Sorry - out of ideas, without doing something like "strace"ing the process to verify that the master never tries to initialize a JVM.
If exec'ing doesn't work, then it is certainly something in the environment.
On Mar 27, 2012, at 10:07 AM, Tareq Aljabban wrote:
> Hi Brian,
> Thanks for your response..
> Actually the master process doesn't even try to access HDFS..
> What's happening is that process Master forks 2 processes A and B.
> A and B are the ones that try to connect to HDFS..
> I tried doing this in a separate application and it worked.. for some reason it doesn't work in the other application that I'm working on.
> Since I'm not connecting from master then I cannot really apply any of your advices.. do you have other ideas?

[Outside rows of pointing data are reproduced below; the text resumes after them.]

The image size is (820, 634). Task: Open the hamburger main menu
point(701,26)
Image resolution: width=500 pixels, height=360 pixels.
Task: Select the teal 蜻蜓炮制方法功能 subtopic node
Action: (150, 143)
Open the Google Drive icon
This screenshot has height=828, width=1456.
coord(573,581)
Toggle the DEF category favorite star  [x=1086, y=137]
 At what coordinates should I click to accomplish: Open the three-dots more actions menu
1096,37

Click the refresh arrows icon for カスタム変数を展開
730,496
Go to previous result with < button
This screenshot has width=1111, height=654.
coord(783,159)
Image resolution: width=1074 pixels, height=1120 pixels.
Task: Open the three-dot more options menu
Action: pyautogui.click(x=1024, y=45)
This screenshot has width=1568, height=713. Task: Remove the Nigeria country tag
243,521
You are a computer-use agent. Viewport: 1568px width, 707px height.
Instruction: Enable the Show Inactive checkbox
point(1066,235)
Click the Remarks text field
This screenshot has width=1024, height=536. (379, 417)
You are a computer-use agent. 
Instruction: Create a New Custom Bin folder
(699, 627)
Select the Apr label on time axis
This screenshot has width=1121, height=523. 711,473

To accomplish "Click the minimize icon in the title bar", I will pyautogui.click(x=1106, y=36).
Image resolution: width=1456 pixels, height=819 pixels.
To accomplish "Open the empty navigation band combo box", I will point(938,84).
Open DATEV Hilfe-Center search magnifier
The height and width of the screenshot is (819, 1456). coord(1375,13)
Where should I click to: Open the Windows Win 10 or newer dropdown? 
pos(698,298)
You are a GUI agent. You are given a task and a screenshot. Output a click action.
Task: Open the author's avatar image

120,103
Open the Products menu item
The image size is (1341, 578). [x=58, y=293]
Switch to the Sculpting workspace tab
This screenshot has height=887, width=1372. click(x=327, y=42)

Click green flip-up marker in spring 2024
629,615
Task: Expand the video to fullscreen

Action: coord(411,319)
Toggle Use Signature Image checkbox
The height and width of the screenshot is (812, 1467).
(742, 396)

> On Fri, Mar 23, 2012 at 7:25 AM, Brian Bockelman <[EMAIL PROTECTED]> wrote:
> Hi Tareq,
> This is because libhdfs will keep a bit of state data (especially if the master was connected to HDFS).
> Three suggestions:
> 1) [Likely to work] Fork the children first, then do any HDFS actions in the master. Alternately, don't have the master do any HDFS actions; have it fork a child which does them for it.
> 2) [May work] Try disconnecting the master from HDFS, then forking the children.
> 3) [If 2 doesn't work] Have the master disconnect, then fork the children, then have the children exec.
> On Mar 22, 2012, at 11:38 PM, Tareq Aljabban wrote:
> > Hi,
> > I'm using libhdfs C interface to access HDFS.
> > The application accessing HDFS has a master process that forks many
> > processes, and these processes try to connect to HDFS.
> > Upon connection, one of the processes is exiting as soon as it reaches the
> > hdfsConnect().
> > I tried simulating this behavior by creating a separate application where
> > the master process forks two processes that connect to HDFS and send
> > requests.. this worked without any problem.. so I got confused.. what's
> > really causing the connection problems then?
> > Any insights on this is much appreciated.